LifecycleGroup concurrent start and start timeout

[fralalonde]

Context

Our app communicates with multiple (physical) machines, each being driven by a separate bean. When the app starts, each driver bean resets its machine to a known state. This reset can take a few minutes before which the rest of the app (UI, etc) should not be available. The driver beans implement SmartLifecycle, hardware reset is performed on start().

All machines can be reset at the same time, so to minimize startup time I'm currently using a custom LifecycleProcessor forked off the DefaultLifecycleProcessor , for which I've implemented concurrent start for beans within the same phase (in LifecycleGroup::start()). This makes the LifecycleGroup start take as long as the slowest machine's reset, rather than sequentially resetting each one which would be unnecessarily slow.

Moreover, I've duplicated the existing per-phase (stop) timeout parameter to a start timeout, to make sure the app fails if starting takes more than some expected limit rather than remain in start limbo forever.

Proposal

My main assumption is that situations where Lifecycle beans depend on external resources happen frequently, not just in our case. Spring applications could gain both in performance and resilience by making it easier to use concurrent start / stop operations.

To do so would involve either:

• Integrate concurrent operation + timeout in the existing DefaultLifecycleProcessor, using an opt-in switch per phase (default behavior would remain sequential start with no timeout) (e.g. .setConcurrentStart(phase, true))

OR

• Make it possible to override the LifecycleGroup class with a custom class to allow implementing aforementioned concurrent start mechanism without having to duplicate the entire DefaultLifecycleProcessor.

Thoughts

• Beans within the same phase should be safe to start concurrently, since by design they should not have inter-dependencies. While I know this is true for my app, this is not a part of the current Lifecycle contract and thus the default should remain sequential, non-timeout start.

• The underlying support for concurrency could vary a lot from case to case (virtual threads? limit number of concurrent processes?), so maybe the extendable DefaultLifecycleProcessor option is more interesting.

[jhoeller]

On a related note: As of 6.2, the framework comes with a first-class option for background bootstrapping: #19487. However, that's at the bean creation level, not at the lifecycle start/stop level which comes as a final step in application startup. That background bootstrap mechanism is rather about using multiple CPU cores for expensive configuration and bean construction efforts on startup.

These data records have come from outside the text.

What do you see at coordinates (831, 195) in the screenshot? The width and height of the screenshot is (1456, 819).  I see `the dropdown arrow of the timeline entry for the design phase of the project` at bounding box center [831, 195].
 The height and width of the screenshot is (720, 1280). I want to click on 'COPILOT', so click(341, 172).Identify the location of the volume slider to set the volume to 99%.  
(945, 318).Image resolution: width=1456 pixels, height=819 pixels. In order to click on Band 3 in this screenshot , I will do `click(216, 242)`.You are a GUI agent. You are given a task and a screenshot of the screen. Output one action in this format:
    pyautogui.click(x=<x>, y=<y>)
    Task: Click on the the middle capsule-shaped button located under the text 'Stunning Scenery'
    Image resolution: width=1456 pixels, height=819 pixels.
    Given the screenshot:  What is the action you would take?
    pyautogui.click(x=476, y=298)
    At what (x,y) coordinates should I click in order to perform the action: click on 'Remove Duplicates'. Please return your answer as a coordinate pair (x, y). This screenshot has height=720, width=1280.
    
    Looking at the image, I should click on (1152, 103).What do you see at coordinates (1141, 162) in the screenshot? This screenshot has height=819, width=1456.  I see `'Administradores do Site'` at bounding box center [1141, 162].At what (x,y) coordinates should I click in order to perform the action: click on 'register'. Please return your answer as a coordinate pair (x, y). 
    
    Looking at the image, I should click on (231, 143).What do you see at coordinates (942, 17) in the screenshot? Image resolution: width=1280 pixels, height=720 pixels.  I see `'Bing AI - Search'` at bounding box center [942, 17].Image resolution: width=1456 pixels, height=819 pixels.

It's interesting to see that there is also a benefit in concurrent invocations of Lifecycle.start. Our assumption was that start() would usually be implemented in a quick enough fashion, doing most of the work asynchronously. Whereas in your scenario, the start() calls actually seem to block, so I assume that the component-level start() implementations do not hand off anything to a thread pool themselves? In your custom LifecycleProcessor variant, are you using a processor-level thread pool to manage concurrent calls to component-level start() implementations and eventually joining for their collective completion (per lifecycle group)?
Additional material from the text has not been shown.